In his eulogy, which was quoted in the
Cape Cod Times,
Van Arsdale was echoing a sentiment shared by all of Parmenter's friends, when he said, “Flying was his life.”
One of Parmenter's closest friends was Delta Airlines pilot Angus Perry, a Centerville native, who died in 2003. Recently, I talked to Perry's daughter Wendy, who attended the service for Parmenter at which Van Arsdale spoke.
Wendy Boepple, now in her midfifties, is a registered nurse and mother of four. She lives with her husband, a physician, outside Boston. Wendy remembers Parmenter as “a typical Marine,” and her affection for him is palpable. Beneath a gruff exterior, she says, was a man of tremendous warmth. She grew up knowing him as Uncle George, nurtured on the adventure stories that he and her father would tell.

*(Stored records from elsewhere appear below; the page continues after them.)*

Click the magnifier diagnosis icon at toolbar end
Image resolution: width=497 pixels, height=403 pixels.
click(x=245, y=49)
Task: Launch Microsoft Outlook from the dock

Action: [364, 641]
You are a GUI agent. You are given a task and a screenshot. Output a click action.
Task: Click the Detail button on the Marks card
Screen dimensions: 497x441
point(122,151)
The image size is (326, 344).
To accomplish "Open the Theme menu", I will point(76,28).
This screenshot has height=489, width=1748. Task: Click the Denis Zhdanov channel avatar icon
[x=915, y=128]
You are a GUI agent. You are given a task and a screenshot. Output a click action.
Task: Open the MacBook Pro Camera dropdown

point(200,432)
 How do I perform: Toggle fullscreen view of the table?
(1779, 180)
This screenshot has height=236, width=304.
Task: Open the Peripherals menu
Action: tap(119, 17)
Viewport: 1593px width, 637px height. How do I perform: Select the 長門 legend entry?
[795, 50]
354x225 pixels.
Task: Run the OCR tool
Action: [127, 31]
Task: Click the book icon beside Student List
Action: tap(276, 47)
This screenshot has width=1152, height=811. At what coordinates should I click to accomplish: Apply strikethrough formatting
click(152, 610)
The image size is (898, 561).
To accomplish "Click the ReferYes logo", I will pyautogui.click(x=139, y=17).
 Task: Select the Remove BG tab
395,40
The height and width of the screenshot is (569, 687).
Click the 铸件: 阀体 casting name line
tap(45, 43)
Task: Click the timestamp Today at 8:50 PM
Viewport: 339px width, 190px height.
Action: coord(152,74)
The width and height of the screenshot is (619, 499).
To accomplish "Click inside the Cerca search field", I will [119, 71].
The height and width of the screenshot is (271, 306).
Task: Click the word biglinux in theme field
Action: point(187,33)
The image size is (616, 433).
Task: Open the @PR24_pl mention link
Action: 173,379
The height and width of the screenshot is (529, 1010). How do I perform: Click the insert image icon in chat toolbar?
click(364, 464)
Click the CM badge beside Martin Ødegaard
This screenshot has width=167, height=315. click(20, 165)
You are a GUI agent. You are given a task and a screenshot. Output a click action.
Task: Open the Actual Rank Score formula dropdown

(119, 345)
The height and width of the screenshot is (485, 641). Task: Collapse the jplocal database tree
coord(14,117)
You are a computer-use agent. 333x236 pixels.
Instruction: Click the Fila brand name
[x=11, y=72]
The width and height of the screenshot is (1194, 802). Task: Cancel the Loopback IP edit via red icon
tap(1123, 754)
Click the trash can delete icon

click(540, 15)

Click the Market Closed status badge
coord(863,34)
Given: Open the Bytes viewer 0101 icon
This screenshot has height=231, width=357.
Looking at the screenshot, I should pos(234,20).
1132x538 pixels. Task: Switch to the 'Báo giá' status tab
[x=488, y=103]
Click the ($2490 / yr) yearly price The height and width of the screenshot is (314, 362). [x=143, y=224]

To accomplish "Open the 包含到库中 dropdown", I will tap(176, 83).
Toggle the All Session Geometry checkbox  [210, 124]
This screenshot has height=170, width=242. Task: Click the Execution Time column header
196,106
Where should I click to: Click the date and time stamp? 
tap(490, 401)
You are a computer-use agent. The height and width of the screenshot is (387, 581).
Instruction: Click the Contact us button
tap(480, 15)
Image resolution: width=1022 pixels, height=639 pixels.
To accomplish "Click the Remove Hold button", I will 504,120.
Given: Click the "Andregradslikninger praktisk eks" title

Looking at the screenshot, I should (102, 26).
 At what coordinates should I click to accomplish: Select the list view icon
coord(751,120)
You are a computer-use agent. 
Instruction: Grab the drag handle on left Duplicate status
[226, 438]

Back in the fifties, she told me, on days when the ceiling was low, her father and Parmenter, with two planeloads of newspapers to deliver and only one plane rigged with the proper equipment, would “fly wingtip to wingtip” through the fog between Cape Cod and Nantucket. The stories the two men told, like all proper tales of derring-do, were invariably fraught with bravado:
We made it
. . . .
Yeah. That was easy
. . . .
Yeah, now all we have to figure out is how we're gonna make it back.
Flying for the Perrys was a family affair. Many were the times in Wendy's childhood, she said, that a clear day would find her and her sisters and brother heading with their dad to the airport, where “he would borrow one of George's planes and take us up.”